According to DEBKA-Net-Weekly‘s China expert, Chinese funding also supports the continuation of Russian military R&D projects (e.g. the advanced Su-37 thrust-vectored variant of the Su-27 fighter aircraft), more than 100 programs for adapting Russian weapon prototypes to Chinese military, and other joint ventures.
China pays Moscow mainly by writing down the massive Russian debt to Beijing.
In progress are massive transfers to China of even more advanced Russian defense systems and technologies. It is believed that by 1994-95, China successfully transplanted to a location near Shanghai an entire Russian cruise missile plant (probably based on either the Kh-15/AS-16 ‘Kickback’ or more likely the Kh-55/AS-15 ‘Kent’), complete with research and development team. As Russian cruise missile technology now supports land-attack ranges of about 4,000 km, China's capabilities in this field could increase rapidly, and it is believed that China has now developed the advanced ‘Hong Niao’ (Red Bird) series of land attack cruise missiles with advanced GPS, terrain-following and terminal guidance systems.

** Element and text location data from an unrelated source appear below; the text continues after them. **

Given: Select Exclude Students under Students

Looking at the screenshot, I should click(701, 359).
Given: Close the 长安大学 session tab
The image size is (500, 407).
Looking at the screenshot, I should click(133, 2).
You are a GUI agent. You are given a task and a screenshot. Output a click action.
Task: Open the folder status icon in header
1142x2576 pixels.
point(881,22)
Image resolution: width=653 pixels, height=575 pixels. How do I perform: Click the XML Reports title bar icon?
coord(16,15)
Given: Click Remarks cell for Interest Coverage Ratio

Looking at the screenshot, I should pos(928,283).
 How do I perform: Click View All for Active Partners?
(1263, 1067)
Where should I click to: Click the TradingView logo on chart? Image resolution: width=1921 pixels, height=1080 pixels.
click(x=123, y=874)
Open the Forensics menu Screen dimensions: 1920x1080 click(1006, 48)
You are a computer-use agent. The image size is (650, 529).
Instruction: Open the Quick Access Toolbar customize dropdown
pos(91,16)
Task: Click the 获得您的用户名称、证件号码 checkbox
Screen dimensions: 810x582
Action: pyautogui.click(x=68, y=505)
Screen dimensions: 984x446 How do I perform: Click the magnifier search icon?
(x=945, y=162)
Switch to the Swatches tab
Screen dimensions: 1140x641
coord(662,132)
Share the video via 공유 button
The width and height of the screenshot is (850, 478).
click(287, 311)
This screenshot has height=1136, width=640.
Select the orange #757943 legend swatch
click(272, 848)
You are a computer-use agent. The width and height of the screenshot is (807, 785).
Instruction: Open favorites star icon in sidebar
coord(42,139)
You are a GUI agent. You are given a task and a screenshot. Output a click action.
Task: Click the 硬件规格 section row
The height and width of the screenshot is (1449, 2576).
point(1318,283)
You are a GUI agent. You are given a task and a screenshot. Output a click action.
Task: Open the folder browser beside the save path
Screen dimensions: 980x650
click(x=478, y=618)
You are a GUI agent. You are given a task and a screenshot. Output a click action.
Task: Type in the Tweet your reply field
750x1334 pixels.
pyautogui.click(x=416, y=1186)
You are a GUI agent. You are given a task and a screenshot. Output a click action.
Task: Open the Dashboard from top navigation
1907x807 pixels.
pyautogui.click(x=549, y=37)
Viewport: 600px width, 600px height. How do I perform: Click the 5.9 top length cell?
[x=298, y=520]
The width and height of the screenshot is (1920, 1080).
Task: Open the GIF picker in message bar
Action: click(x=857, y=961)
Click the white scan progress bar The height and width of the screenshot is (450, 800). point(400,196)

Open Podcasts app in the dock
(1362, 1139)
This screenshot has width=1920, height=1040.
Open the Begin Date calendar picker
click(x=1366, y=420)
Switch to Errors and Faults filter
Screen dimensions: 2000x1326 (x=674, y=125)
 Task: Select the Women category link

PLA owned enterprises are believed to be buying as many as 165 former state defense firms in Russia, and essentially dismantling them and shipping them back to China.
A significant portion of the former Soviet Union’s heavy investment in the directed energy weapon (DEW) field may have been diffused to China through technical personnel and business transactions, as the Russian state science and technology infrastructure continues to implode through a lack of resources.
Relevant Russian design bureaus include Antey, NPO Astrofizika, NPO Almaz, and OKB Vympel, which have conducted R&D on CO2, free-electron, and gas lasers, as well as high-powered microwave weapons (HPM) and are familiar with current US developments in the field. The Institute of Applied Physics and the Lebedev Physics Institute may also have been at the cutting-edge of HPM and radio frequency (RF) weapon research. Some reports indicate that Russia may have transferred the knowledge to develop a nuclear reactor-powered, ground-based laser with anti-satellite (ASAT) capabilities. The AGAT research establishment in Belarus may also be providing assistance in laser optics to China.
China has also allegedly formed secure E-mail links with Russian military, scientific and nuclear organizations and thus acquired such benefits as computer technologies for simulating nuclear tests. Coordinated through a Chinese “Military-Technical Cooperation Coordinating Center”, these activities with Russia have, according to unconfirmed Chinese sources, saved hundreds of millions of dollars and up to two decades of R&D effort by China for some areas.
Reports during early 2000 indicated that some 2,000 Russian technical personnel are engaged in Chinese R&D efforts in DEWs, nuclear weapon miniaturization, cruise missiles, space-based weapons, and nuclear submarines. This migration of top human talent from the old Soviet military-industrial-complex is the powerful engine driving the rapid modernization of China’s aerospace-defense sector.
China has a long-standing tradition of employing Russian/Soviet weapons, which are considered cheap to mass-produce and easy to use and maintain compared to Western systems. By 1998, Russian arms sales to China had topped US$6 billion.
Chinese Manchuria, adjacent to the Russian border, has a high concentration of traditional defense manufacturing industry for such products as tanks and other AFVs, aircraft, and artillery, in addition to defense-related educational and R&D institutes with strong pre-1960s historical ties to Russia.
Hence, the ‘new’ defense relationship with Russia is hardly surprising or even new. Yet these defense trading relations, however advantageous, fall short of a true strategic partnership or even a high level of mutual trust.